Activity:
Only one stretch of the data is wanted: the line containing "Click the Наибольший макет button", the line containing "Task: Open the debug panel gear settings", and every line between them, copied exactly.

Data provided:
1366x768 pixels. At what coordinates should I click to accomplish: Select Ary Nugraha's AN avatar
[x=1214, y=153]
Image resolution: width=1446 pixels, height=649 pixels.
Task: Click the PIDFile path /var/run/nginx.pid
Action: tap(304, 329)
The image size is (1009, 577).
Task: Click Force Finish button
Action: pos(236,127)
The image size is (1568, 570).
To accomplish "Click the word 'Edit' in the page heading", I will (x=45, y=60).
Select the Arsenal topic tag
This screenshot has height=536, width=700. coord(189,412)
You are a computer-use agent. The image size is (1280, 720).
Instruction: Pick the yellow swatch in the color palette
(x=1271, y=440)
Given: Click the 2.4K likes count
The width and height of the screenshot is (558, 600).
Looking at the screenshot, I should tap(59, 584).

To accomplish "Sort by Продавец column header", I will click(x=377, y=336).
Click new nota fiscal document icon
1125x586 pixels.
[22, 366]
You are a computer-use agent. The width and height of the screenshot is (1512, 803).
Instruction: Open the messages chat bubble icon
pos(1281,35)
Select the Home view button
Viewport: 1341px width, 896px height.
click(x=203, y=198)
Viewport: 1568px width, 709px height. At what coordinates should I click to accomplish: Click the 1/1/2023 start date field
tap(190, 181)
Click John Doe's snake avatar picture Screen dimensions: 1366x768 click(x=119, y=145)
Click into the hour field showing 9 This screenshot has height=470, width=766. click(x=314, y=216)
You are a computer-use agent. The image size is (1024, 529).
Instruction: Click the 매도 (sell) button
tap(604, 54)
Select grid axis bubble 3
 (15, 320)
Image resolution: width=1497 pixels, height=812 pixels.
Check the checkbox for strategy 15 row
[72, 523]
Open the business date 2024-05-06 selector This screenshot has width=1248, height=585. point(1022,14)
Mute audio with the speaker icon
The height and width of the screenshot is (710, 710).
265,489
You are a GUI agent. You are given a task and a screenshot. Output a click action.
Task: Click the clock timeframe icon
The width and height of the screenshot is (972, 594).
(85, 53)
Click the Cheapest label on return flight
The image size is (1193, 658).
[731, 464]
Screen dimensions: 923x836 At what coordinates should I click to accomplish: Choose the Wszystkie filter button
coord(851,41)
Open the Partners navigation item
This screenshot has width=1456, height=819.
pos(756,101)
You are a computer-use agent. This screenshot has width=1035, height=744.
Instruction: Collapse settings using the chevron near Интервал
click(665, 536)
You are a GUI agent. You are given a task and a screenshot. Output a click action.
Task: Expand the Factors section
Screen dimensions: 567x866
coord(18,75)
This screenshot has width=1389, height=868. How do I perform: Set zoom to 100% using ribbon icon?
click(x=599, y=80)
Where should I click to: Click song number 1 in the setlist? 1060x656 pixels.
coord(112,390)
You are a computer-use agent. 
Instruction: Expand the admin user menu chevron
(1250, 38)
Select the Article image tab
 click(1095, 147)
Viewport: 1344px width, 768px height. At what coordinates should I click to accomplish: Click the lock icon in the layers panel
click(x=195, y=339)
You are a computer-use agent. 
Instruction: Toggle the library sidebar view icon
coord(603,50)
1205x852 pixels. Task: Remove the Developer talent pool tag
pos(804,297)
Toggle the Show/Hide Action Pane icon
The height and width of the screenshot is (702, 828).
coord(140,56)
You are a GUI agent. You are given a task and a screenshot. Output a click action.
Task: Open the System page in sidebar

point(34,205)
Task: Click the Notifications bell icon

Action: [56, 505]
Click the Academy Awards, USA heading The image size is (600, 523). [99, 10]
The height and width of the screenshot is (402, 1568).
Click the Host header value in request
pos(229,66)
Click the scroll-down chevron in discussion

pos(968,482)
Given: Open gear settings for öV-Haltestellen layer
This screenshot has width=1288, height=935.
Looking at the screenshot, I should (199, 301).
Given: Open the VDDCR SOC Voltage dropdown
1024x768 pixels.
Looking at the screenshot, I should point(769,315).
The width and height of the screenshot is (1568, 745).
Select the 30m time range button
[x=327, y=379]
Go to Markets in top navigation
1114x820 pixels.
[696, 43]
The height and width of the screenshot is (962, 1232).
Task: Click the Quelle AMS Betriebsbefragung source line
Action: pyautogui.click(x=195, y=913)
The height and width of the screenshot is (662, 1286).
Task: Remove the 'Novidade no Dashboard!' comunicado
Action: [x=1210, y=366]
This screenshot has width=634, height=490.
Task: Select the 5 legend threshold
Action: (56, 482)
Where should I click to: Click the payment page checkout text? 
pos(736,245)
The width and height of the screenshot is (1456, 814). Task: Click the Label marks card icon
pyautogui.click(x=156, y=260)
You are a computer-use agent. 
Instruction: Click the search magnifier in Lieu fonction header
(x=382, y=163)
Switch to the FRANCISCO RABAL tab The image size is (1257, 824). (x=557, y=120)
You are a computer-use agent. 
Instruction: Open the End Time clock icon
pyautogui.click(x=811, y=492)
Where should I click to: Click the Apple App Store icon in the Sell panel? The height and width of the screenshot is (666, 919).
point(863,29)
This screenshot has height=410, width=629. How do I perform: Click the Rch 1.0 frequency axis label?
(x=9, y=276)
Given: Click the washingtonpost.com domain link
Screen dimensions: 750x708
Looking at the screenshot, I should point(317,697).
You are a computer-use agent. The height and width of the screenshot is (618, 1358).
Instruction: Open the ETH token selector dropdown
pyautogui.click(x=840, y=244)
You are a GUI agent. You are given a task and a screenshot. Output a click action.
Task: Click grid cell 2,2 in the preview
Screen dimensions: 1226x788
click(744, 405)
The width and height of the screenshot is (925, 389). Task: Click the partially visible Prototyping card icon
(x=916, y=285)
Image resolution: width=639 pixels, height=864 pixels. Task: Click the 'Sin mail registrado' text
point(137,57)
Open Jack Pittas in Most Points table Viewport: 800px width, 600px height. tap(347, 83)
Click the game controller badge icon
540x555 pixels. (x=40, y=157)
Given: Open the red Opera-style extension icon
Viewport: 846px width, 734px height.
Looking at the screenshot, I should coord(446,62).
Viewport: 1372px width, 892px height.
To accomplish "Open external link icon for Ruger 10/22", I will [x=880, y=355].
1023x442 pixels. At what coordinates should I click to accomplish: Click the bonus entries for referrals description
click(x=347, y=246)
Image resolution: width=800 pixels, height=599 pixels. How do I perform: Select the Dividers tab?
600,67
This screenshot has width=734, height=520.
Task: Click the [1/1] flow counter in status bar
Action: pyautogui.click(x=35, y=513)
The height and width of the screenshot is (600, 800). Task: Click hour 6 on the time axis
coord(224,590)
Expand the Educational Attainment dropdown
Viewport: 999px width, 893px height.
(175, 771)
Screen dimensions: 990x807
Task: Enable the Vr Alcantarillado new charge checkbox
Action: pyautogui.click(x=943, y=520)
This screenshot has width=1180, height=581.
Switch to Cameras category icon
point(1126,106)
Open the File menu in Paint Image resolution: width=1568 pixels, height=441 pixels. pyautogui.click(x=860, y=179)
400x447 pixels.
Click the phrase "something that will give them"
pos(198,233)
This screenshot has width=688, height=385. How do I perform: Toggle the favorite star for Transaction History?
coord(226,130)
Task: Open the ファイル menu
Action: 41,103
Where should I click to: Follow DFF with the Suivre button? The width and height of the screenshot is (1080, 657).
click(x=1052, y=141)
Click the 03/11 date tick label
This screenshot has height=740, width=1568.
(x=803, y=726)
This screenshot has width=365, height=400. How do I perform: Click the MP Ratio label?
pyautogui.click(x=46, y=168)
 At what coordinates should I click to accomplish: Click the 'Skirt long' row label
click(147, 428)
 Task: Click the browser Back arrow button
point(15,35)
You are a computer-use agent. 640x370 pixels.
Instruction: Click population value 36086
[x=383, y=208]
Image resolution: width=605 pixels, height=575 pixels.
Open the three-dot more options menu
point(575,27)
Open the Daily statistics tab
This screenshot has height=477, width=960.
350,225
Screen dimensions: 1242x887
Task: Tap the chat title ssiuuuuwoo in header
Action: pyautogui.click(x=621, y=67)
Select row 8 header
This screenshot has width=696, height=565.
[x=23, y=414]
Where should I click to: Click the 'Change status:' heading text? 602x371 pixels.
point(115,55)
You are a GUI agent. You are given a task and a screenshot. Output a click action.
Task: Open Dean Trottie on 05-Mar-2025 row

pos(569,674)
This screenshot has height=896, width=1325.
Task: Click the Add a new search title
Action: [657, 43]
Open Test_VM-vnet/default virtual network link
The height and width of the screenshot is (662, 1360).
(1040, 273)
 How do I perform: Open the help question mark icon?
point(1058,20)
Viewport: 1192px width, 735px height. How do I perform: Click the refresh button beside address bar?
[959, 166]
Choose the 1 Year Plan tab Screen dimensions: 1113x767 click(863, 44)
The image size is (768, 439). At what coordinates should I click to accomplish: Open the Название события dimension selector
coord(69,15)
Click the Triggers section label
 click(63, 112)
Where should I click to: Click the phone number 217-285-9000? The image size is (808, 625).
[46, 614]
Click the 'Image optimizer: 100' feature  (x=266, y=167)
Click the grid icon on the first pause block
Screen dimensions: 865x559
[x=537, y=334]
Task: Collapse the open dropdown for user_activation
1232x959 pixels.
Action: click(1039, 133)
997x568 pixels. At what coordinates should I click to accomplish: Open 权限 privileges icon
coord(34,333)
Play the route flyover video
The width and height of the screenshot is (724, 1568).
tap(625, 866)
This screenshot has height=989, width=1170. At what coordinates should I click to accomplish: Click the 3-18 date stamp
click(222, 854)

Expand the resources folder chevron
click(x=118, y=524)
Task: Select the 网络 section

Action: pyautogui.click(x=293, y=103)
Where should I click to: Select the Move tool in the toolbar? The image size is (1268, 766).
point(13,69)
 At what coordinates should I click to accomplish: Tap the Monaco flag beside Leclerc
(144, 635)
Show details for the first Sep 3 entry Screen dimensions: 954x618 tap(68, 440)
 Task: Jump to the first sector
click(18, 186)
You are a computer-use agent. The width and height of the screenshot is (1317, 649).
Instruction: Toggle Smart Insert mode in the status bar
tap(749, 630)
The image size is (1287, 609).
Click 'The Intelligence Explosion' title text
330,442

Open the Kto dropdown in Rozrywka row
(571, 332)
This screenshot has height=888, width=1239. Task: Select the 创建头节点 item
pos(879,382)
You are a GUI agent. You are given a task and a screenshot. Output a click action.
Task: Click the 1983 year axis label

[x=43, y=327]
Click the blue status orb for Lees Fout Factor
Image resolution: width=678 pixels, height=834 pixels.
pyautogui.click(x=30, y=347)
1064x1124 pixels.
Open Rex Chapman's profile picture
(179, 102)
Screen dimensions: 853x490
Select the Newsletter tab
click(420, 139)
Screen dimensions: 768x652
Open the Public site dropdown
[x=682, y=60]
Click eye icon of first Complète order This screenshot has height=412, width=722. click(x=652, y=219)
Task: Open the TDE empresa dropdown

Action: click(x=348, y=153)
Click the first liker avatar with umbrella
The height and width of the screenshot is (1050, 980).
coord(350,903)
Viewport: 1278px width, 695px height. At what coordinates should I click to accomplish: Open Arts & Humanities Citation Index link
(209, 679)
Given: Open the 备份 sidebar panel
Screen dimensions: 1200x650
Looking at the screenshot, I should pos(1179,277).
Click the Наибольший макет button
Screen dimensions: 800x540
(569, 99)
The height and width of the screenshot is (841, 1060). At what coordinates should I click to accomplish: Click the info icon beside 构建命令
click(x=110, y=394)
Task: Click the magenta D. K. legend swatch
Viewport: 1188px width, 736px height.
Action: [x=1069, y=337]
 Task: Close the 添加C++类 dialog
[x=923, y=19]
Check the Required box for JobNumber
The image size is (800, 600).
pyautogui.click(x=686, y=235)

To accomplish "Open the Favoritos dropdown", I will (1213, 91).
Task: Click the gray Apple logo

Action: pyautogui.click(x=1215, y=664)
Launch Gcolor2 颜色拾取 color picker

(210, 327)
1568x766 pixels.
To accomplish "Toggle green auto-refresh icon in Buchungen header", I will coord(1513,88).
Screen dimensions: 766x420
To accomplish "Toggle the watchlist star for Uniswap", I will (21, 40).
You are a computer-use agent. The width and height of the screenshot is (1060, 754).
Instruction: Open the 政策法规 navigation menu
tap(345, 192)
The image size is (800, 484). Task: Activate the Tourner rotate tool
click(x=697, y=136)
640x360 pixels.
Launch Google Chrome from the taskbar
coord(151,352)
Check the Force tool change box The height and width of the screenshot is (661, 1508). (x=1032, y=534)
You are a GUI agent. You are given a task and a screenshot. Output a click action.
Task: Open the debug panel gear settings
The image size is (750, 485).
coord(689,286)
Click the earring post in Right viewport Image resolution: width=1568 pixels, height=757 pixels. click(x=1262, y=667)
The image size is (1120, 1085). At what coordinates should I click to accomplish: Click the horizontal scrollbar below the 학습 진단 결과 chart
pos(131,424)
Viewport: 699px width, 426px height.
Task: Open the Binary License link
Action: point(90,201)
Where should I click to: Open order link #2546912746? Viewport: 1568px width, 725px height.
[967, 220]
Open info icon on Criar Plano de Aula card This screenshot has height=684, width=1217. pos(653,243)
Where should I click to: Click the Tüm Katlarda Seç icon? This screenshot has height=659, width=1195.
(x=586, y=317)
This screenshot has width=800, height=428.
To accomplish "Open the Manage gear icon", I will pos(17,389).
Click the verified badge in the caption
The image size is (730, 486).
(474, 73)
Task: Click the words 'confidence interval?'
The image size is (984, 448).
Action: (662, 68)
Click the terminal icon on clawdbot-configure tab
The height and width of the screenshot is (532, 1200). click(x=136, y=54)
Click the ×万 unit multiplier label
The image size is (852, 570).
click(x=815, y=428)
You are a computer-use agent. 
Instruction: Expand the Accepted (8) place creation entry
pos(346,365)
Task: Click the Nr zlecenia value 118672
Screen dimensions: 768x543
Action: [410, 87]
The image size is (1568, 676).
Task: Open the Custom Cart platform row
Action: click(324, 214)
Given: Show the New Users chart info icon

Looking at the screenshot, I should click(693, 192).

Answer to the exercise:
Click the Наибольший макет button
Screen dimensions: 800x540
(569, 99)
The height and width of the screenshot is (841, 1060). At what coordinates should I click to accomplish: Click the info icon beside 构建命令
click(x=110, y=394)
Task: Click the magenta D. K. legend swatch
Viewport: 1188px width, 736px height.
Action: [x=1069, y=337]
 Task: Close the 添加C++类 dialog
[x=923, y=19]
Check the Required box for JobNumber
The image size is (800, 600).
pyautogui.click(x=686, y=235)

To accomplish "Open the Favoritos dropdown", I will (1213, 91).
Task: Click the gray Apple logo

Action: pyautogui.click(x=1215, y=664)
Launch Gcolor2 颜色拾取 color picker

(210, 327)
1568x766 pixels.
To accomplish "Toggle green auto-refresh icon in Buchungen header", I will coord(1513,88).
Screen dimensions: 766x420
To accomplish "Toggle the watchlist star for Uniswap", I will (21, 40).
You are a computer-use agent. The width and height of the screenshot is (1060, 754).
Instruction: Open the 政策法规 navigation menu
tap(345, 192)
The image size is (800, 484). Task: Activate the Tourner rotate tool
click(x=697, y=136)
640x360 pixels.
Launch Google Chrome from the taskbar
coord(151,352)
Check the Force tool change box The height and width of the screenshot is (661, 1508). (x=1032, y=534)
You are a GUI agent. You are given a task and a screenshot. Output a click action.
Task: Open the debug panel gear settings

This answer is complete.